* WORK TASK 1
In the biography of Justin Catanoso, which publisher issued the paperback edition of My Cousin the Saint, and in what year?
* WORK TASK 2
Extend the biography of Justin Catanoso past its final sentence.

* EXERCISE PASSAGE
- Born: November 5, 1959 (age 66)
- Education: Wildwood Catholic High School Pennsylvania State University (BA) Wake Forest University (MA)
- Occupations: Journalism, Education
- Children: 3
- Website: www.justincatanoso.com

= Justin Catanoso =

Justin Catanoso (born November 5, 1959) is the author of My Cousin the Saint -- A Search for Faith, Family and Miracles, the founding executive editor of The Business Journal (1998-2011), and the fourth director of journalism at Wake Forest University from 2011-2016, where he is now a full professor.

==Education==
Catanoso earned a BA in journalism from Pennsylvania State University in 1982 and a Masters of Arts from Wake Forest in 1993. He grew up in North Wildwood, New Jersey, where he attended Margaret Mace School (K-8) and Wildwood Catholic High School, where he graduated in 1978.

==My Cousin the Saint==
Published by William Morrow and Company in hard cover in 2008, My Cousin the Saint is about Catanoso's "journey in search of faith and family" after discovering Gaetano Catanoso, a cousin of the author's grandfather, was a pious Italian parish priest, later canonized by Pope Benedict XVI in 2005. He is represented by Brian DeFiore of DeFiore and Company, and the HarperCollins Speakers Bureau, both in New York City.

The book was a Summer Reading selection by the National Sons of Italy Association and a Book of the Month Club pick. It was published in paperback by Harper Perennial in 2009 with the revised subtitle "A Story of Love, Miracles, and an Italian Family Reunited."

Previously Catanoso delivered a commentary about his cousin on National Public Radio's Morning Edition.

==Career==
Catanoso was the executive editor of The Business Journal, a weekly business and economics newspaper covering the Piedmont Triad region. He helped found the paper in 1998 after spending 11 years as a reporter with the Greensboro News & Record. Since 2013, Catanoso has specialized in reporting global climate change and climate policy with an emphasis on the forests and other ecosystems. He has covered seven United Nations climate summits throughout the world, including the 2015 summit that produced the Paris Agreement. He is a regular contributor to Mongabay, a leading international environmental news organization. His reporting has been sponsored by the Pulitzer Center on Crisis Reporting in Washington, D.C., for whom he is also a regular speaker to student groups. He is also a board member of the Center for Environment, Energy and Sustainability at Wake Forest and communication consultant to the school’s environmental NGO based in the Peruvian Amazon, CINCIA, funded by the US Agency for International Development (USAID).

* DATA SECTION
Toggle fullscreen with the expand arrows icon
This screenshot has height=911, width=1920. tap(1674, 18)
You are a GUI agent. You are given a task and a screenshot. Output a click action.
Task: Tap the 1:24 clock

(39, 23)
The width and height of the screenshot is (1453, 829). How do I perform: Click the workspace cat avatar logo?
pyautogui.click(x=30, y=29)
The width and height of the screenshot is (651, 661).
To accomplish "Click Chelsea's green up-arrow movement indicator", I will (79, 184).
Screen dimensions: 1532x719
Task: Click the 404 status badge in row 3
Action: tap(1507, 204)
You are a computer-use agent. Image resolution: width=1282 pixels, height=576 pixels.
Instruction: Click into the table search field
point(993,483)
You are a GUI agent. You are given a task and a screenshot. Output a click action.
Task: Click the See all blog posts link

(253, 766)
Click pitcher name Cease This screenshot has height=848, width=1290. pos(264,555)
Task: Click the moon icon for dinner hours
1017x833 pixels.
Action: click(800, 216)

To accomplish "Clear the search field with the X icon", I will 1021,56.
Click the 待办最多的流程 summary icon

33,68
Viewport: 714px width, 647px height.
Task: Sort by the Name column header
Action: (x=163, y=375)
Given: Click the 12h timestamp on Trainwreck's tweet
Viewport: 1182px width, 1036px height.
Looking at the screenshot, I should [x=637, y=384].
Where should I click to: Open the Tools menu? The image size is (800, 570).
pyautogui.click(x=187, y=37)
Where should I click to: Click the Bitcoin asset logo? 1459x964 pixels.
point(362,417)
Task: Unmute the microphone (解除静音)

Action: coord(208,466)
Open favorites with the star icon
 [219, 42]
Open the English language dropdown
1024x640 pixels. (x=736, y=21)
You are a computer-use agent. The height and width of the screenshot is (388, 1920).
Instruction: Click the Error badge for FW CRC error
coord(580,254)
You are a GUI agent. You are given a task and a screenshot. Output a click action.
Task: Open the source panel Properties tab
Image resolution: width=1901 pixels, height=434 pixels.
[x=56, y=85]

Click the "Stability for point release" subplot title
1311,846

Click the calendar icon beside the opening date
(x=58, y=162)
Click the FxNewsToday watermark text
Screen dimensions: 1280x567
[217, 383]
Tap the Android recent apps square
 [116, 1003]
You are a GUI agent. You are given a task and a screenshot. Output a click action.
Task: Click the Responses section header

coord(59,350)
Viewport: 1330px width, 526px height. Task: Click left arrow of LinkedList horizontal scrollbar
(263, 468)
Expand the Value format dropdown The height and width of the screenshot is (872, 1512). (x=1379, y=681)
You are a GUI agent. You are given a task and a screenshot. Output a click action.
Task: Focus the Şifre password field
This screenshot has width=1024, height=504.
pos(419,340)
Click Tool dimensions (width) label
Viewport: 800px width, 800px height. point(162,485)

* ANSWER SECTION 1
Harper Perennial, in 2009.

* ANSWER SECTION 2
In 1992, his investigative reporting for the News & Record into fraud in the tobacco industry earned a Pulitzer Prize nomination, a Science in Society Journalism Award from the National Association of Science Writers, the Public Service Award from the NC Press Association and Medical Writer of the Year in North Carolina.

Before moving to Greensboro, North Carolina, Catanoso had the police and courts beat for the Knoxville Journal for two years.

At Wake Forest, where Catanoso joined as an adjunct in 1993, he teaches editing and reporting classes. He joined the faculty full time in 2011, becoming a full professor in 2015. Catanoso affiliated the journalism program at Wake Forest with the Campus Consortium of the Pulitzer Center for Crisis Reporting in Washington, D.C.

==Personal life==
He has three grown children: Emilia, a middle school teacher; Rosalie, a digital journalist; and Sophia, a specialist in Eastern medicine. All graduated from UNC system schools.